» **Task to carry out**
Rewrite the material from the line containing "About Us (468, 2552)" through its end, replacing "ANALYSIS" with "OPINION" and leaving everything else unchanged.

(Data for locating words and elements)
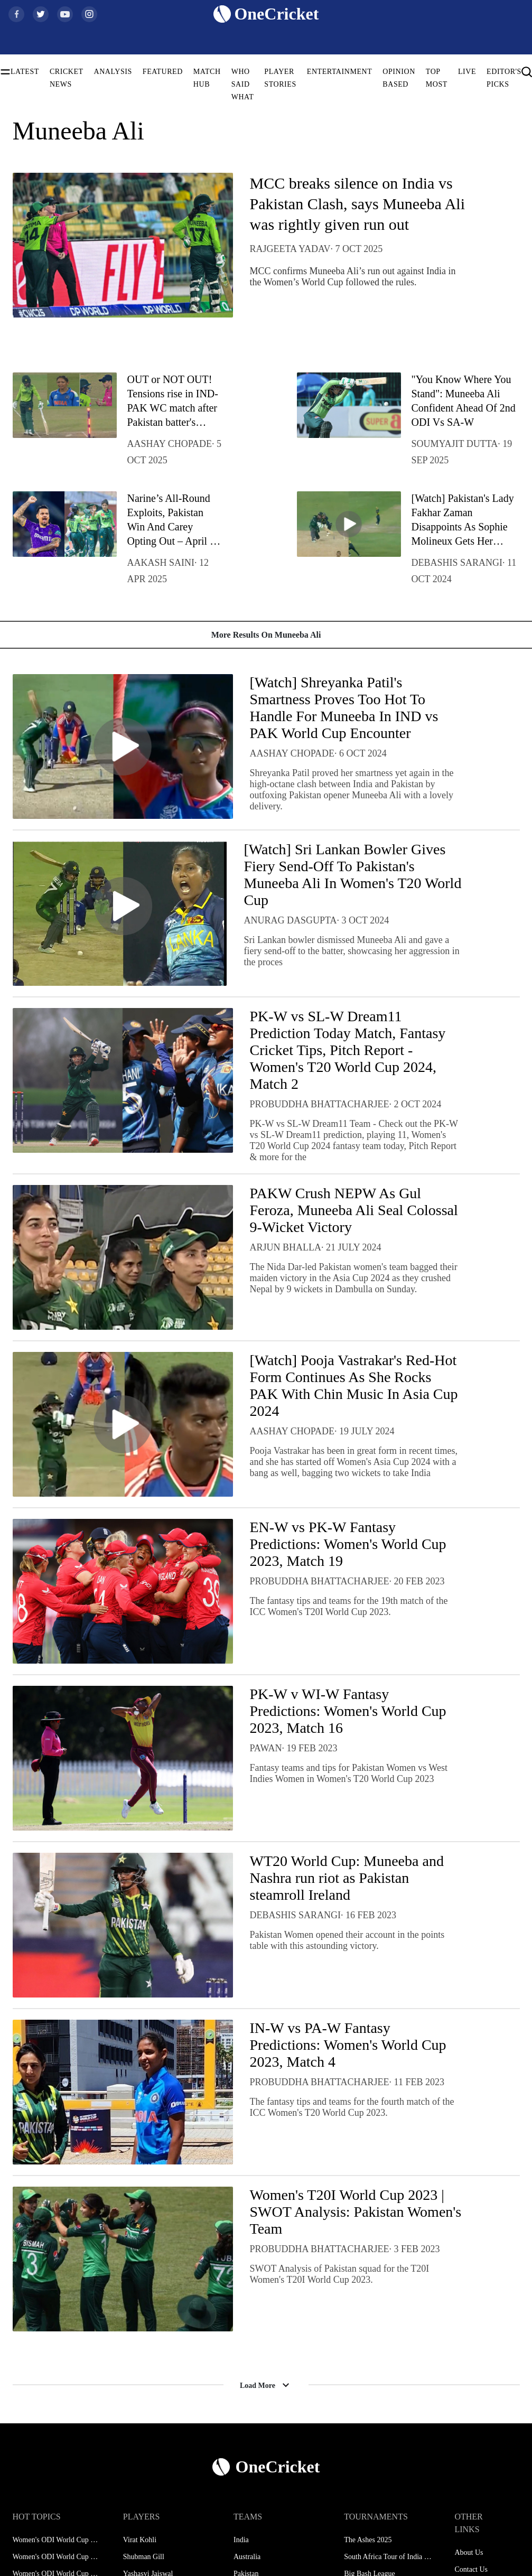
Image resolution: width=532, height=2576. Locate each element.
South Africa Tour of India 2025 (388, 2557)
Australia (247, 2557)
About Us (468, 2552)
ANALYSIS (113, 72)
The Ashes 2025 (367, 2540)
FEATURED (163, 72)
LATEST (25, 72)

» **Task solution**
About Us (468, 2552)
OPINION (113, 72)
The Ashes 2025 (367, 2540)
FEATURED (163, 72)
LATEST (25, 72)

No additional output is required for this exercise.